When someone keeps moving the goalposts, it’s not about high standards. It’s about control.

Shifting the target is how they hold on to power. If you meet the demand and they let that be the end of it, they lose their leverage. So they keep the game going.

That shows up like this:

  • A boss who keeps changing the metrics so you always feel behind

  • A pundit who redefines “patriotism” to discredit whoever they want

  • A politician who says they want peace but keeps adding conditions until peace can’t happen

Every shift creates instability. That instability serves them. And it burns everyone else.

In the 1983 film WarGames, a military supercomputer simulates every possible outcome of a global nuclear conflict. It runs the numbers. Tests the weapons. Plays the game all the way through.

And then it stops.

“A strange game.
The only winning move is not to play.”

That line has stuck around for decades. Because it isn’t just about war. It’s about what happens when the rules aren’t real. When the other side never intended to end the game. When participation itself becomes the trap.

That’s the pattern we saw last week when President Trump was asked about the escalating trade tensions with Vietnam.

After a series of concessions from the Vietnamese government — cutting tariffs, agreeing to buy U.S. defense products, and even approving Elon Musk’s Starlink to operate in their country — Trump responded:

“Tariffs could go up over time.”

This wasn’t just a tough negotiation stance. This came after Vietnam did what was asked. After they moved to address trade imbalances. After they tried to play by the rules.

And the goalposts moved anyway.

This is a textbook case of moving the goalposts — a manipulative communication tactic where the criteria for success keeps changing just as it’s met. It’s used to destabilize. To keep the other party chasing. To ensure they never quite “win.”

You’ll hear some folks cheer this on.
Usually with some version of: “Good! I want a president who overwhelms the world. That’s strength.”

But let’s look closer.

Moving the goalposts isn’t strength. It’s instability.

Here’s what really happens:

  • Allies stop trusting you. They watch you break your word and start wondering when you’ll break it with them.

  • Adversaries stop negotiating. Why bother? You’ve shown you won’t honor the deal even when they comply.

  • You erode domestic trust. The same tactics used on foreign leaders eventually get used on voters, institutions, and anyone who disagrees.

So why would a smart person use this strategy when there are obvious and damaging drawbacks?

Fear and insecurity.

It’s a tactic used by people who don’t think they can come out ahead on an even playing field.

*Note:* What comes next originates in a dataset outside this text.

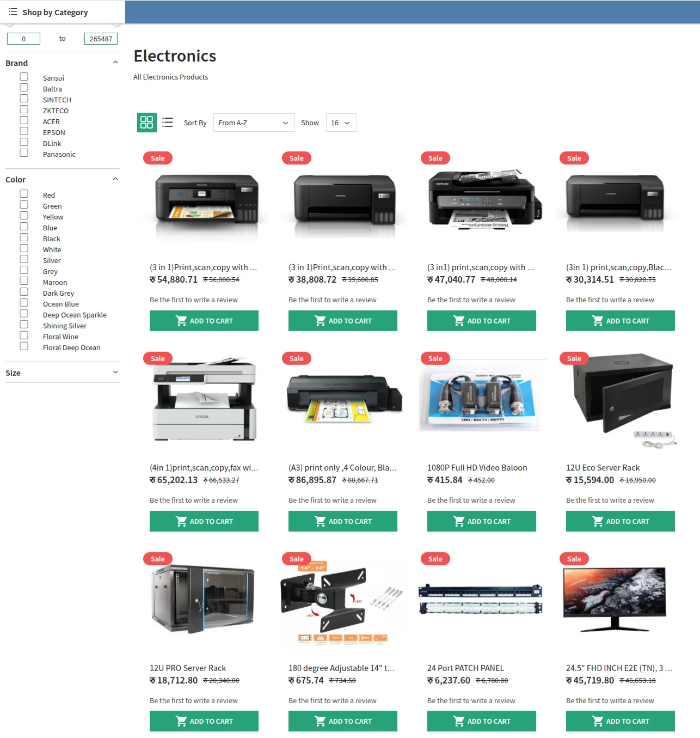Open the Show items per page dropdown
This screenshot has height=738, width=700.
click(341, 123)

Here’s an honest American fact: Strong leadership isn’t about keeping others off balance.

It’s about creating clear conditions, holding the line, and having the spine to honor your own word.

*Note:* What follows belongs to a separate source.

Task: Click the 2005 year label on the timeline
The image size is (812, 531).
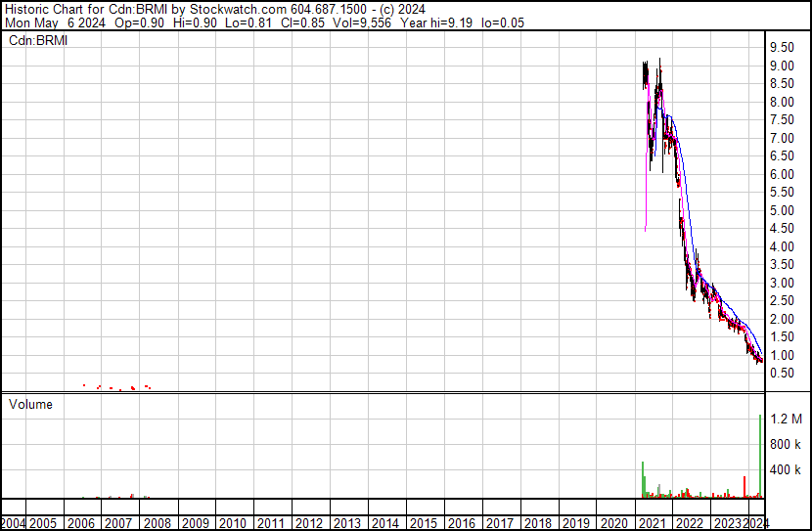Action: pos(43,523)
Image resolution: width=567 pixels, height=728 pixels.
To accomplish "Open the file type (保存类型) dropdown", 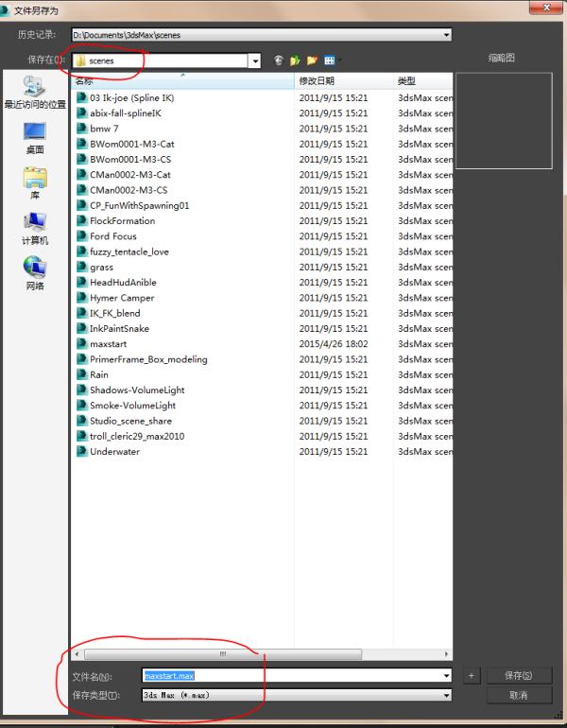I will point(445,695).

Because if the only way you can win is by refusing to name the win condition, you’re not leading — you’re rigging the game.

Rigged games don’t last.

Tactical takeaway:
When you’re in conversation with someone who’s moving the goalposts — or defending someone who is — your job isn’t to win. It’s to hold reality steady.

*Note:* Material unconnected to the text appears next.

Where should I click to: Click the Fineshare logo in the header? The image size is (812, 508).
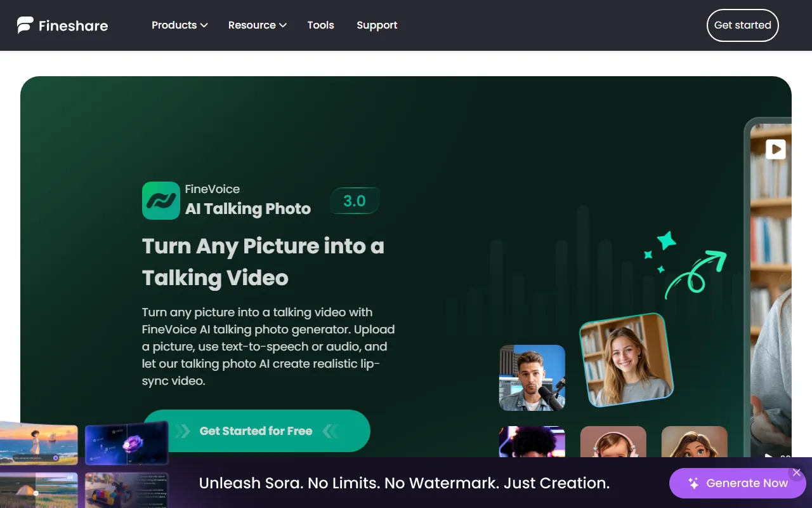pyautogui.click(x=62, y=25)
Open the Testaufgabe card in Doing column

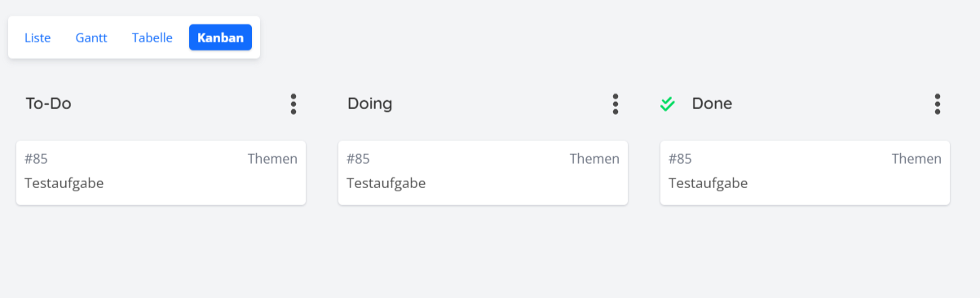[483, 173]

“We agreed earlier on that standard. Has something changed?”
Then stop. Don’t chase. Let the silence do its work.

If they’re defending the goalpost shift, you could try this:

“What would it take for you to consider the demand met?”
“Do you think it’s fair to keep changing the conditions once they’ve been met?”

Ask calmly. Not to trap — to clarify. Make them look at what they’re defending.

Most people who defend goalpost movers aren’t trying to manipulate. They’re trying to stay loyal. In this conversation, your goal isn’t to shake their loyalty (that would trigger their fight or flight response) — instead, it’s to help them see that trust doesn’t mean blindness.